De quoi parle-t-on, au sujet du fameux “projet de loi famille“, abandonné par le Gouvernement dans un grand tintamarre politicomédiatique ? De procréation médicalement assistée (PMA) et de gestation pour autrui (GPA), à l’usage des homosexuels ! Comme si c’était le sujet ! 
Il faut avoir ressenti dans ses entrailles l’insoutenable injustice de ces milliers d’enfants abandonnés qui ne trouvent pas de famille d’accueil, face à ces autres milliers de familles désespérées qui ne peuvent avoir d’enfants, pour comprendre que l’enjeu d’une “loi famille“ est tout autre ! Il faut avoir mesuré la violence de la rupture du lien biologique chez l’enfant adopté, pour comprendre ce que veut dire “favoriser l’adoption simple“ qui ne déracine pas. Si la France est une terre d’accueil, ne pourrait-elle pas l’être aussi pour les bébés ?
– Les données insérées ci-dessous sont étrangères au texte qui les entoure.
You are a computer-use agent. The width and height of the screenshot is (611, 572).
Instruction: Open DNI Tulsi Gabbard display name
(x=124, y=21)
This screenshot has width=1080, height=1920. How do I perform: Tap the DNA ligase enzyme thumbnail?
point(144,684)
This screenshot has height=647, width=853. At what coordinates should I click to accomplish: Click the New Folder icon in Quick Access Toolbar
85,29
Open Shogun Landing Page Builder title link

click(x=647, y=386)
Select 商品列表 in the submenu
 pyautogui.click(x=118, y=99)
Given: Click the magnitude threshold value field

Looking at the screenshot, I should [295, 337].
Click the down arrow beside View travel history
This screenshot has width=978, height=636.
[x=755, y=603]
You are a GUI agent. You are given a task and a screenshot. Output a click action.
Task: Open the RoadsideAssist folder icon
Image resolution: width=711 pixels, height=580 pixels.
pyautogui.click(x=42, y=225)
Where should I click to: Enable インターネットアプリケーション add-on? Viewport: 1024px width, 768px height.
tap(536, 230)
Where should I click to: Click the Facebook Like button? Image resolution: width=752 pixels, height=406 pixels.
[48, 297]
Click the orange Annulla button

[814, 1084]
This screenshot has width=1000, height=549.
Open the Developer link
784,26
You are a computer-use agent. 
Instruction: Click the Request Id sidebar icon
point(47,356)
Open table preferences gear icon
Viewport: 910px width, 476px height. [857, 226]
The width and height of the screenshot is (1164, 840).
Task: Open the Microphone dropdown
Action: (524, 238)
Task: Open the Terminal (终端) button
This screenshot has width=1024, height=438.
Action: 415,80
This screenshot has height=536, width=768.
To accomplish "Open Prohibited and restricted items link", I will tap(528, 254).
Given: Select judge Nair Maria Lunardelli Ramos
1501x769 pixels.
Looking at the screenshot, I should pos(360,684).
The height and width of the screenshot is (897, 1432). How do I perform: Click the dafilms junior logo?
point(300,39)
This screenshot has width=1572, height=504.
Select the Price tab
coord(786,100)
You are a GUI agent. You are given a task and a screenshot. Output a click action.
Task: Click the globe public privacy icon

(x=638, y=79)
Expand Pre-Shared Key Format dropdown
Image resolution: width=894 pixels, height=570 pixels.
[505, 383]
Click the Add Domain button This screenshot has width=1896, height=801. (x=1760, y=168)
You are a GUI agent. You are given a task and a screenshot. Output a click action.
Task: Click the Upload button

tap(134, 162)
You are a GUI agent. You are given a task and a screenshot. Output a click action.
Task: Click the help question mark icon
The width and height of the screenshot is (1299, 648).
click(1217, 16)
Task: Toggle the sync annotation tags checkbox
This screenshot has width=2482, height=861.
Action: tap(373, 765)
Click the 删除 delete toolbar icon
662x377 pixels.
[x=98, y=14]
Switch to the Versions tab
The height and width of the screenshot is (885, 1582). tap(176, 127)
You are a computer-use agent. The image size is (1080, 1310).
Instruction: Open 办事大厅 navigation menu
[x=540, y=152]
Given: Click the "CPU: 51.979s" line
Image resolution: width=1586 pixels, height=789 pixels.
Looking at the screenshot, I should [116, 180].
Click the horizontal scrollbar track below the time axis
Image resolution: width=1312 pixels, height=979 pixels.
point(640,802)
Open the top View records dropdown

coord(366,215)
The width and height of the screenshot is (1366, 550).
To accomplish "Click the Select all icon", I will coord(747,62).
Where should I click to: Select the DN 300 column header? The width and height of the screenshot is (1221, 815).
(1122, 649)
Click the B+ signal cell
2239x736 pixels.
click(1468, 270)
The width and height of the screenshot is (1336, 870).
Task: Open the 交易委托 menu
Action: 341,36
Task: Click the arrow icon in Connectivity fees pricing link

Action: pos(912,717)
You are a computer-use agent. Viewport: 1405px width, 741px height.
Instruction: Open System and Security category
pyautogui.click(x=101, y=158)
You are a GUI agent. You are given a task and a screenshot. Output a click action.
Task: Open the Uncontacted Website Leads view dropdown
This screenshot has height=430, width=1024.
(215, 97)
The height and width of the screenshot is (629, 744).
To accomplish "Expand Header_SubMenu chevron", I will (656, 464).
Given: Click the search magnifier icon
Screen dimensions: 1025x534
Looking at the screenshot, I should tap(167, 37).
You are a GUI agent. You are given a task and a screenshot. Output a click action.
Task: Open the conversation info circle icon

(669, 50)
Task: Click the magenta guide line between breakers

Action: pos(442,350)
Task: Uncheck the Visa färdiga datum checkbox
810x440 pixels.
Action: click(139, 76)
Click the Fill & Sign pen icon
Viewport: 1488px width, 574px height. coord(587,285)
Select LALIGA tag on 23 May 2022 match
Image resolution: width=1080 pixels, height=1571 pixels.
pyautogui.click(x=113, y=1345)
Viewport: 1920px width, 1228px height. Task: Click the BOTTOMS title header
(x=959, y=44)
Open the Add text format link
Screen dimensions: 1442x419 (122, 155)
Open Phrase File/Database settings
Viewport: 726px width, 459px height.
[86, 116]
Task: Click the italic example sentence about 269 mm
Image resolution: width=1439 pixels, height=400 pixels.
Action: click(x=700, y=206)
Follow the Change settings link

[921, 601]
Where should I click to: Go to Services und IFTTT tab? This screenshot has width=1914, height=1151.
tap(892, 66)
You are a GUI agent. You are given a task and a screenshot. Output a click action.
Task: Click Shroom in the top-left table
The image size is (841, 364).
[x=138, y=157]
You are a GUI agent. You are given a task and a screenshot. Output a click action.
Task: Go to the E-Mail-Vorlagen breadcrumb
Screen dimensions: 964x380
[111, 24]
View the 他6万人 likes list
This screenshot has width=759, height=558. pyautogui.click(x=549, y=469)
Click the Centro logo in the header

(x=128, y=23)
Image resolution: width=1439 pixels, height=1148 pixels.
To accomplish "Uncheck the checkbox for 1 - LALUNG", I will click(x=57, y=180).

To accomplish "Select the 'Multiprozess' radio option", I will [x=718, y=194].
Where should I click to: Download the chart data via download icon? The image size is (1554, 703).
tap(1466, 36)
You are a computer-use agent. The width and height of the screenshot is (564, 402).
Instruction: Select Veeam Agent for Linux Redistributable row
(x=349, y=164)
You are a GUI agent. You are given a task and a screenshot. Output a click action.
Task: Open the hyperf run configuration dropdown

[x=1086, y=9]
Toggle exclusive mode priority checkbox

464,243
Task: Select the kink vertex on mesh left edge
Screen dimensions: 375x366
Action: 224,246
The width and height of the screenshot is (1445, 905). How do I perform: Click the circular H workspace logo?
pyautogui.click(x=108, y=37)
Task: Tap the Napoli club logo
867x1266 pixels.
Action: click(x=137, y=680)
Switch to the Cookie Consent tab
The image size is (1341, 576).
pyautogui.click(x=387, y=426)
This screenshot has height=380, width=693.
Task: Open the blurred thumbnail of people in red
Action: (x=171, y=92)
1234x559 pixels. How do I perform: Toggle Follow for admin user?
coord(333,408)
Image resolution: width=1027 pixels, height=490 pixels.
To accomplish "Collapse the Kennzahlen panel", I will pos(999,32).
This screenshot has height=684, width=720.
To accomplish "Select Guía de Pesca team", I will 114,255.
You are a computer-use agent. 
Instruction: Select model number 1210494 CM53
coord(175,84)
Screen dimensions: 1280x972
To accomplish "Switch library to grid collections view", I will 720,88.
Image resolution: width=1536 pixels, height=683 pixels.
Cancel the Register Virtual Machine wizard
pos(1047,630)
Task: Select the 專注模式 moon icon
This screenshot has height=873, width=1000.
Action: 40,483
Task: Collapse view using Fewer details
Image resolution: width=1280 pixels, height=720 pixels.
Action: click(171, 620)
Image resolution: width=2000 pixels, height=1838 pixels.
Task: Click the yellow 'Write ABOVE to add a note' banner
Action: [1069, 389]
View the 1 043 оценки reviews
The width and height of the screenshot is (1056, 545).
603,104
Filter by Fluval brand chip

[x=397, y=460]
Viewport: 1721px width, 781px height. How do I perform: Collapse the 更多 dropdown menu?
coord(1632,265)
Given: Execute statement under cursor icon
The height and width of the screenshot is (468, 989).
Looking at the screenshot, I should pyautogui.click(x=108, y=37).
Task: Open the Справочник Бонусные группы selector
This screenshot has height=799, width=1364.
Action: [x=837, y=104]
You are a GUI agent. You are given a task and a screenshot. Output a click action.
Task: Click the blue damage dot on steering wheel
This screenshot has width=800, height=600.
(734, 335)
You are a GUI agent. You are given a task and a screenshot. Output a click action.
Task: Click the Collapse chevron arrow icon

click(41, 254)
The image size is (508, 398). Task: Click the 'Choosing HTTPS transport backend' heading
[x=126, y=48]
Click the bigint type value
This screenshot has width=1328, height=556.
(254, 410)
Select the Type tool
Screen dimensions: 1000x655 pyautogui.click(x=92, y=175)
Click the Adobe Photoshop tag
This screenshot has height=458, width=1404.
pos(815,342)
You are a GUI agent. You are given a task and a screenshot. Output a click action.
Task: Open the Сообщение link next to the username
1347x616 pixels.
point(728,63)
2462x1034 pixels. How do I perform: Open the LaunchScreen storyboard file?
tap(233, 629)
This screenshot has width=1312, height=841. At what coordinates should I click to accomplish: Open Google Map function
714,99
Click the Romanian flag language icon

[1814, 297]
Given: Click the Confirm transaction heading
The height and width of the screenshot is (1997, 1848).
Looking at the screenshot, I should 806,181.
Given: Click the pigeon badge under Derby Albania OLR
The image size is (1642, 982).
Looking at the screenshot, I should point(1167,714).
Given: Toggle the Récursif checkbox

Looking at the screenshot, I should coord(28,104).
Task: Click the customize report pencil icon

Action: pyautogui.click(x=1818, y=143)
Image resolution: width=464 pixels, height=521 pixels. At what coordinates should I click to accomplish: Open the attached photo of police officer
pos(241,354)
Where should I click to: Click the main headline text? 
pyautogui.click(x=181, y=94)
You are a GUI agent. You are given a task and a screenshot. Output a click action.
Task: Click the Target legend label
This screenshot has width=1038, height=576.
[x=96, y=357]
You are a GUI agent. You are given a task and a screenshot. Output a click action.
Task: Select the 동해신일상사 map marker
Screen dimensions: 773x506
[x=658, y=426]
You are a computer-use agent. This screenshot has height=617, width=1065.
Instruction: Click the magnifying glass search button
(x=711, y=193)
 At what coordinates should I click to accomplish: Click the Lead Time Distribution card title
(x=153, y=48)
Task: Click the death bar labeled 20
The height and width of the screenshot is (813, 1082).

Un livre bouleversant sort dans quelques semaines (Véronique Bachelier-Vidar - “Fa’a’amu, mes enfants adoptés“ - Éditions ID France Loire) qui nous raconte l'épopée de quatre années de lutte contre le destin que son auteur mena avec la volonté farouche de substituer à son impossible maternité, l'heureux refuge de l'adoption. Elle nous emmène à Tahiti, où, par deux fois, elle "assista" à l'accouchement de ses deux fils. « J’ai l’étrange sensation, écrit-elle, de vivre une véritable grossesse, dont l’accouchement sera la récompense d’avoir osé dire et écrire ce que je ressens ». Son livre est un retentissant cri d'amour qui replace le problème dans sa véritable dimension.